◆ Action item ◆
From the top of the entries, reproduce each line exactly, stopping after the line that contains "Task: Select the 7.43 table cell". Omit pictures.

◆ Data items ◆

*-*-*

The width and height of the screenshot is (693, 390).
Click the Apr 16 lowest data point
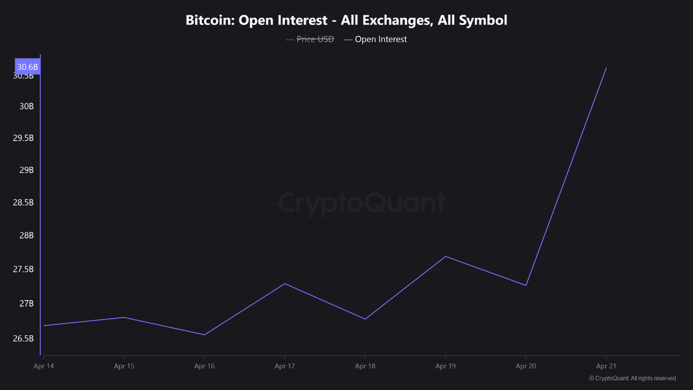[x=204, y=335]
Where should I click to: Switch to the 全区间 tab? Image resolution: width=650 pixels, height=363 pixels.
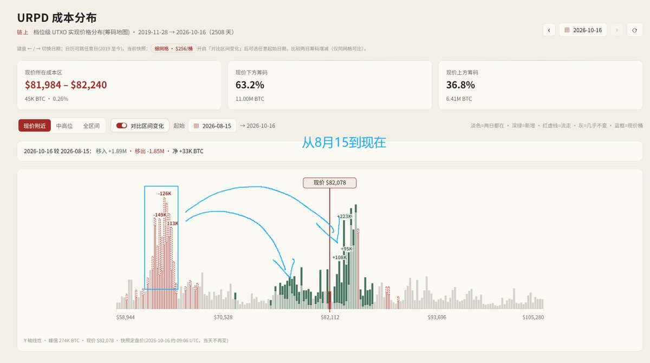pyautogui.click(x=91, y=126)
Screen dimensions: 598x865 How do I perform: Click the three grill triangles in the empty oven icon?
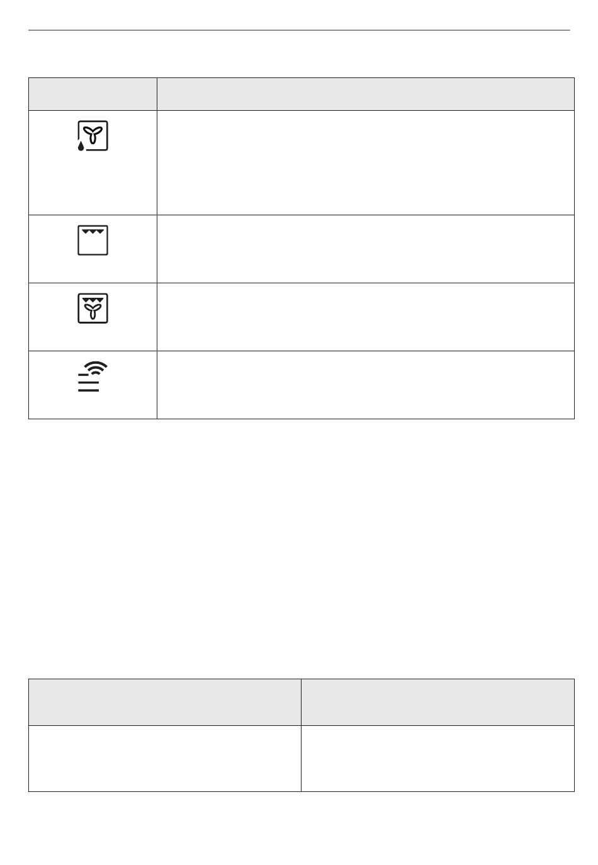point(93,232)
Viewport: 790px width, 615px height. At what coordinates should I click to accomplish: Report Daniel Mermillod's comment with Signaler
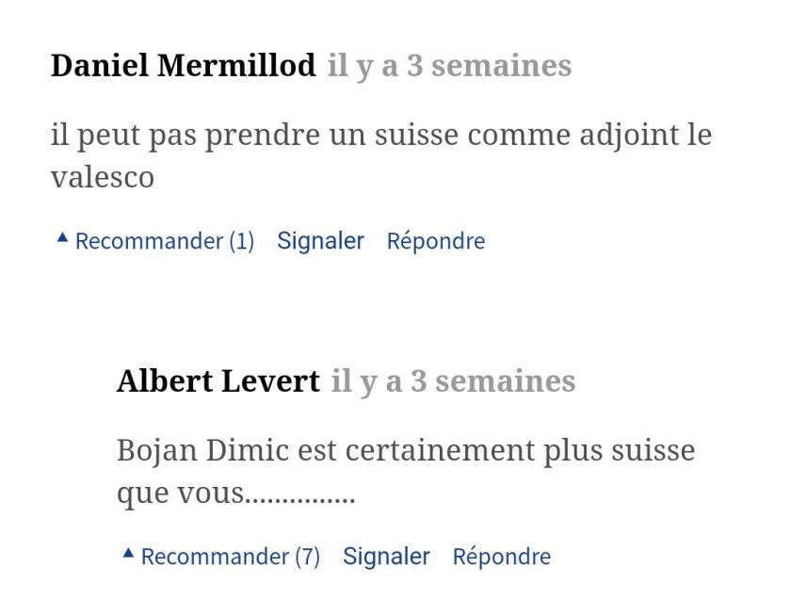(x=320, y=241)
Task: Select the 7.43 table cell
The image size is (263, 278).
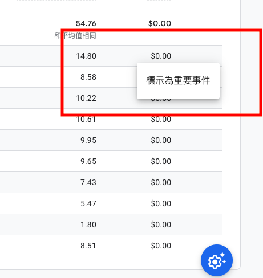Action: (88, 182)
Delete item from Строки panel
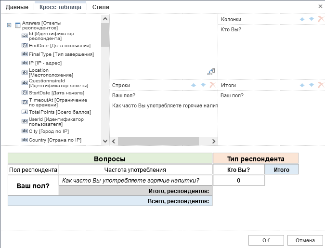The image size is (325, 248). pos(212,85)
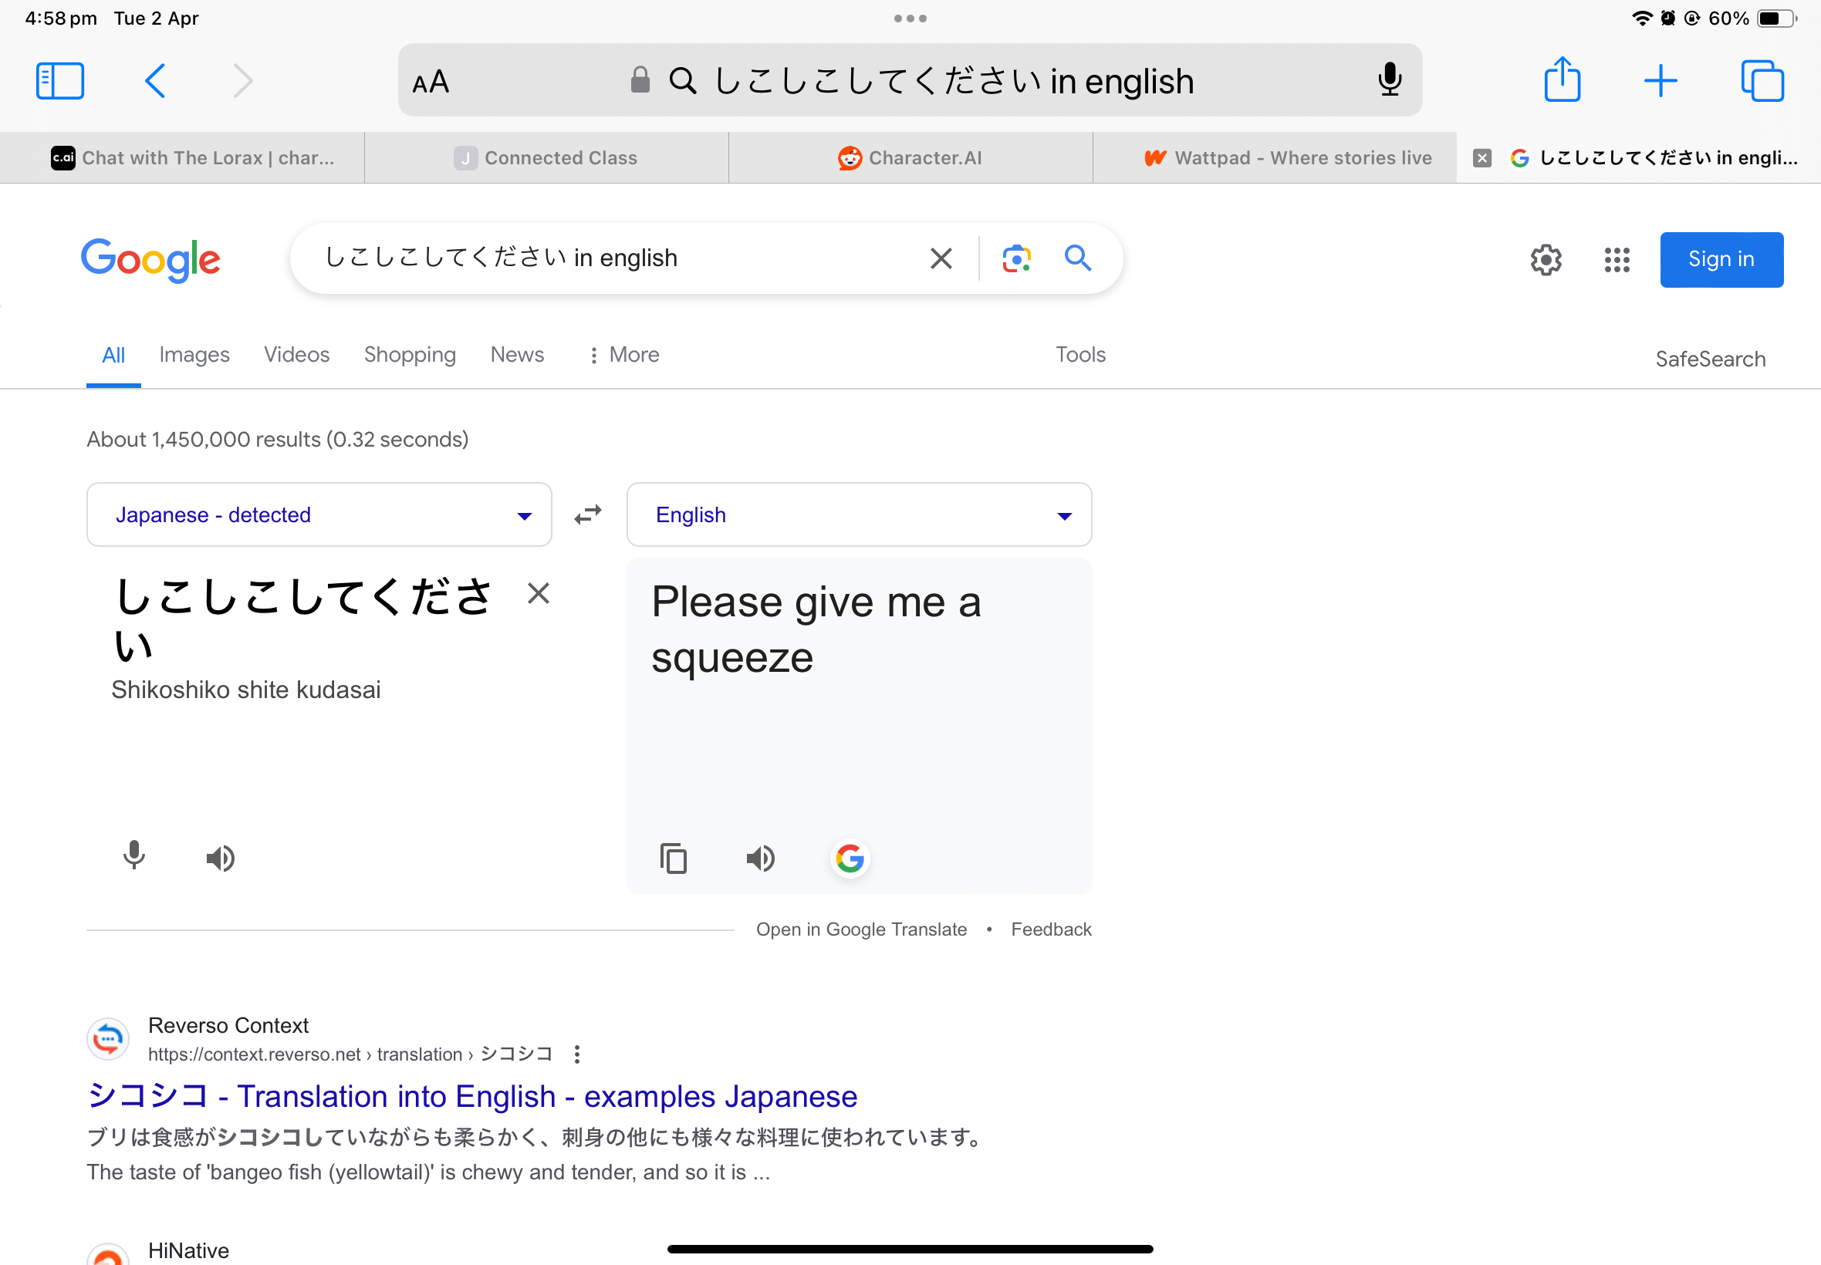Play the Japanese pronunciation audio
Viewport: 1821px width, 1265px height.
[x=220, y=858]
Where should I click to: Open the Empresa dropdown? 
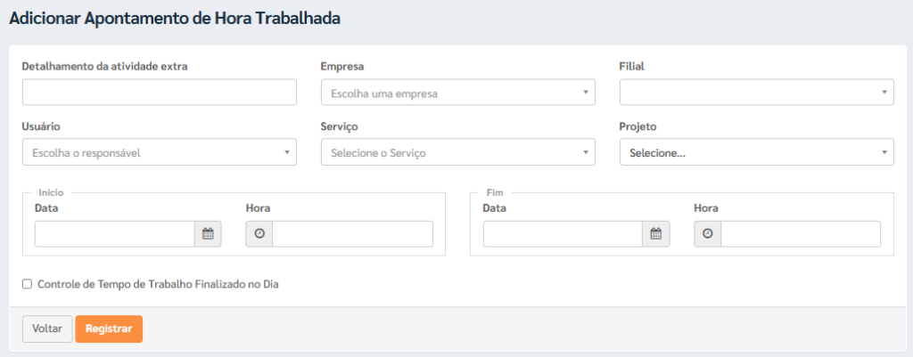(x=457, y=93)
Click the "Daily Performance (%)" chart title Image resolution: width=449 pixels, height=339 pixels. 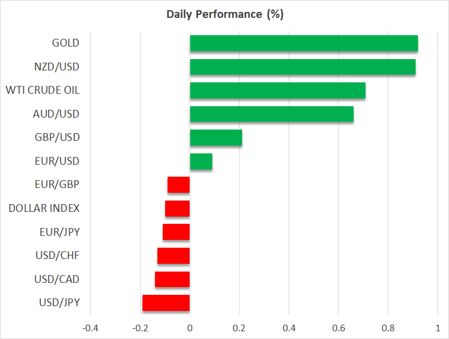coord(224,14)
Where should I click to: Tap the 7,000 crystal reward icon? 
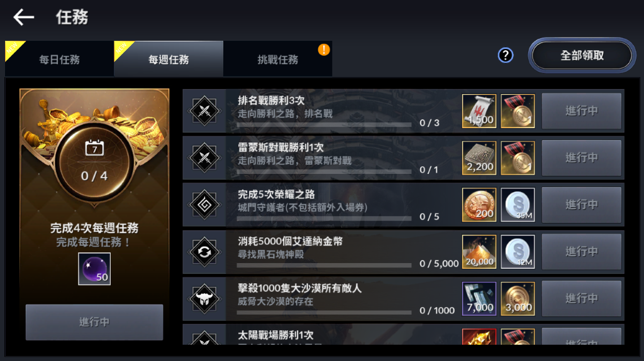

*-*-*

◆ Your response ◆
The width and height of the screenshot is (693, 390).
Click the Apr 16 lowest data point
[x=204, y=335]
Where should I click to: Switch to the 全区间 tab? Image resolution: width=650 pixels, height=363 pixels.
pyautogui.click(x=91, y=126)
Screen dimensions: 598x865 How do I perform: Click the three grill triangles in the empty oven icon?
point(93,232)
Viewport: 790px width, 615px height. At what coordinates should I click to accomplish: Report Daniel Mermillod's comment with Signaler
(x=320, y=241)
Task: Select the 7.43 table cell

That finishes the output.